I’ve seen young Iranian Jews who were born in the US post artful photos on Instagram of this same collection of ingredients as they prepare for their seders in Los Angeles and New York. It’s heartwarming to see this tradition persevere, and adapt – they make theirs with a food processor – from generation to generation. 

An Iranian Shabbat dinner through a filter in the early Instagram age (circa 2012).

In recent years, we convinced my mother not to bother with an elaborate Persian meal to break the Yom Kippur fast and have opted for a bagel spread instead. Just as trade patterns and migration brought international influence to the cuisine of Jews in Iran, here in the US, we’re not impervious to the influence of our neighbors.
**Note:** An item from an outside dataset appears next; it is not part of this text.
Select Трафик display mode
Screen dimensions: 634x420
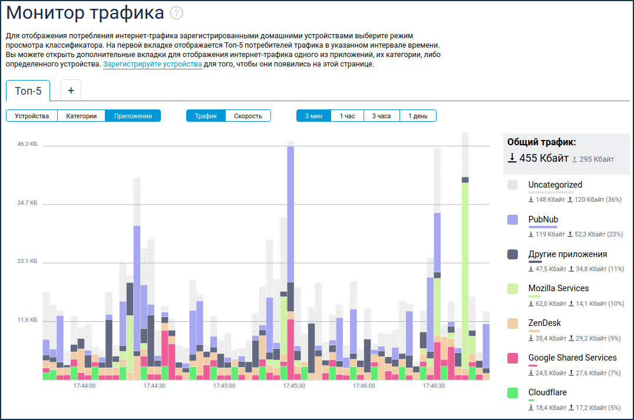coord(206,116)
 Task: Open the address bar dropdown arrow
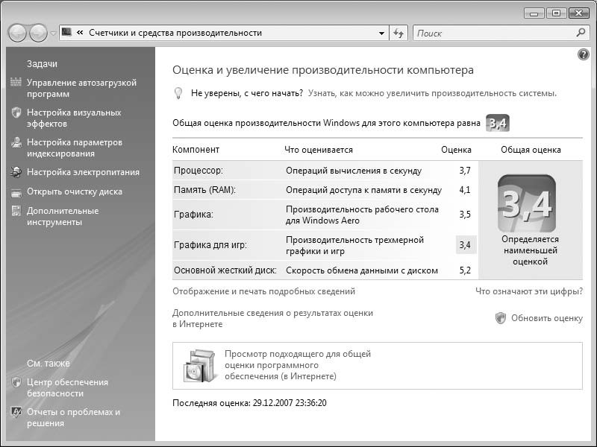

Nevertheless, the meal still begins with the three crucial items that many Iranian Jews have used to break the fast for generations: a cup of fragrant black Persian chai, a soft-boiled egg, and a cup of faloudeh sib – a reviving mix of shredded apples in a lightly sweetened rose water syrup, served over ice.

Some of the symbolic foods from the Iranian Jewish Rosh Hashanah seder, including pomegranate, apples with honey, fried zucchini, and beets.

As my mom stood in the kitchen with her young daughter at her feet, cooking her way through uncertainty, I don’t think either of us could have imagined how different my life would be from hers, and from the lives of her mother and sisters before her.

Like most Iranian Jews, we’ve never returned to Iran since leaving amid the chaos of the Revolution nearly half a century ago; doing so under the Islamic Republic is just too risky. Although a small number of Jews continue to live in Iran, we are primarily a community in functional exile.

The author’s mother celebrating her birthday in Iran.

The culinary legacy that our matriarchs left for us is so rich, and if we do not document it, this heritage will be lost. My mom lost her mother almost 30 years ago; Auntie Mohtaram died in 2020. Our family now includes great-grandchildren and even great-great-grandchildren, each generation farther from the traditions of a distant “home.”

But as our understanding of home as our parents knew it fades, home becomes something new: not a geographical location, but something in us.

Home is the recipes we continue to make, the gatherings we have with our families, the dances we dance and the songs we sing together. The values we share – hospitality, family, tradition – our shared language, with all its sweet poetry: these are our home.

A family gathering during the author’s childhood.